愛・MATEは、携帯電話などの通信機能をもつ“愛・MATEオレンジ“(3,800台)とミューチップリーダーを搭載した“愛・MATEブルー“(1,200台)の2種類がある。ミューチップとは、日立製作所が開発した無線タグ用の超小型非接触ICチップ。縦横400μmサイズで、128ビットの読み出し専用のデータを製造段階で記録している。
愛・MATEオレンジは、来場者向け観覧サービスとして、日本館における障害者のバリアフリーと外国人向け観覧支援に利用する。これは、愛・MATEオレンジの通信機能を応用し、日本館内での来場者の位置に応じて、音声や文字(日本語と英語)、画像で、展示内容や館内の注意点を知らせるもの。運営スタッフの業務支援としては、電話連絡、メールによる一斉連絡、PCインターネットの情報参照、業務連絡用のアドレス帳として利用する。また、パビリオンの混雑情報、会場内の運行情報、催事情報などの会場運営情報や、内蔵カードに保管した会場内の地図や案内情報をもとにした来場者への案内業務にも活用する。
愛・MATEブルーは、来場者向け観覧サービスとして、日本館のハイブリッド観覧サービスに利用する。インターネットパビリオン「サイバー日本館」にて事前申し込みをした人で、リアルパビリオン「長久手日本館」の入館時に、興味をもった展示内容などを愛・MATEブルーから登録すると、「サイバー日本館」にアクセスして、その時登録した事項についての詳しい内容などを閲覧することができる。運営スタッフの業務支援としては、入場券のミューチップを利用して、パビリオンの予約を確認する端末として利用する。
さらに、愛・MATEオレンジとブルーの両機は、博覧会に導入するEXPOエコマネーでのポイント数の登録と確認を行なうことができる。また、大学研究室と共同でIT先端技術の実験も実施する予定。

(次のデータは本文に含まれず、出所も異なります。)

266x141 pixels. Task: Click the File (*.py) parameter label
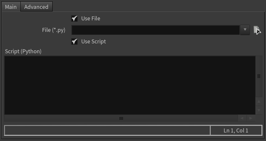tap(54, 30)
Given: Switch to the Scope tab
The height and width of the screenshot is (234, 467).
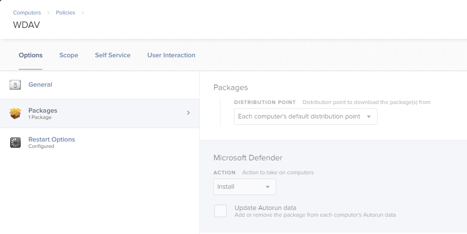Looking at the screenshot, I should click(x=69, y=55).
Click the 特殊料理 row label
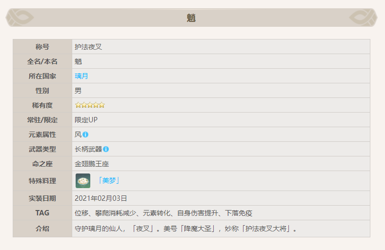The width and height of the screenshot is (385, 250). tap(42, 181)
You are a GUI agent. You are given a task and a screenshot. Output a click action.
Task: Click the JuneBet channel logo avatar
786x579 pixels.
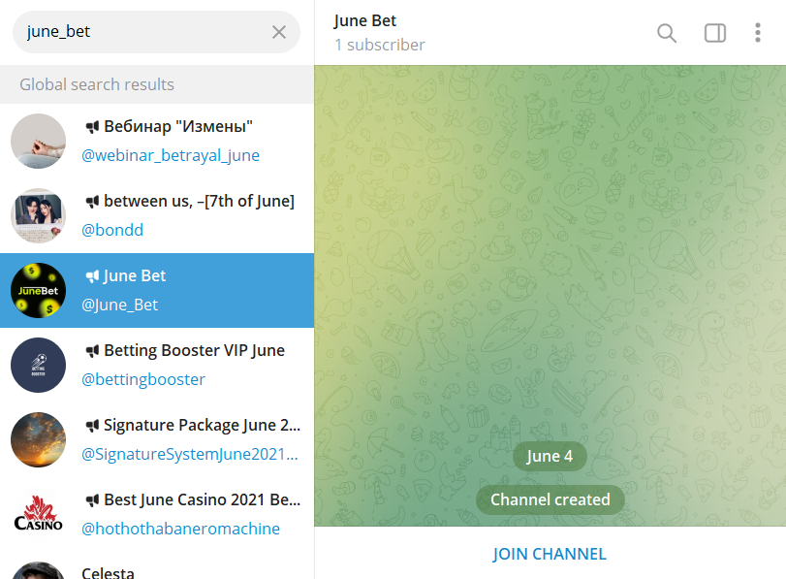tap(38, 291)
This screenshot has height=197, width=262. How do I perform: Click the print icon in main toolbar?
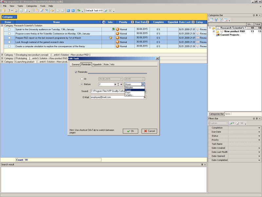coord(21,11)
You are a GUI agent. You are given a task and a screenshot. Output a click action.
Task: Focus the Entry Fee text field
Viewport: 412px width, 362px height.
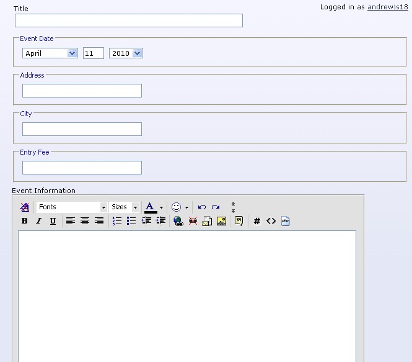(82, 168)
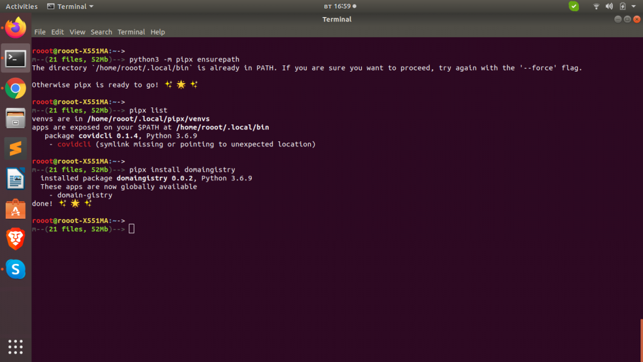Click the volume indicator in the top bar
Viewport: 643px width, 362px height.
(x=608, y=6)
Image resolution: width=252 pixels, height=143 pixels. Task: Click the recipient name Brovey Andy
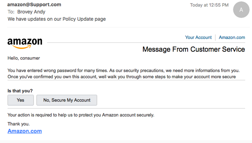(31, 12)
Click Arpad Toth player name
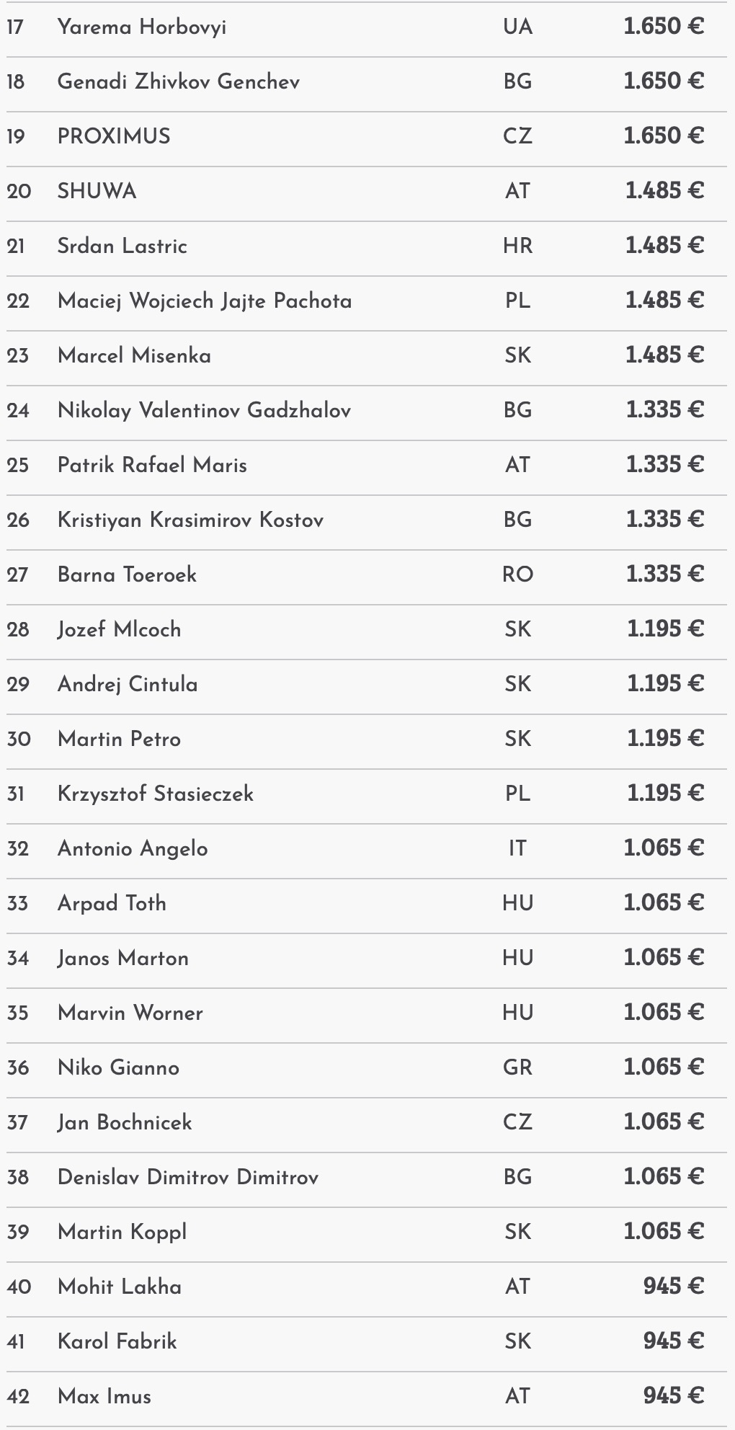 coord(112,904)
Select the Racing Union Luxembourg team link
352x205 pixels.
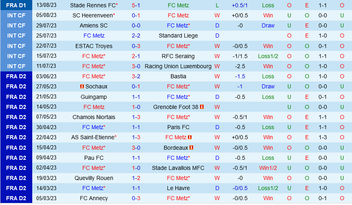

EXPOエコマネーとは、会場内外での環境配慮行動を対象としたエコ・ポイントのこと。会場内では、外国館等でのエコ商品の購入や、マイバッグ利用者(レジ袋未使用者)などに対して、ポイントを付与していく予定。たまったポイントは、会場内でのエコ商品との交換や環境活動への寄付といった形で利用される予定。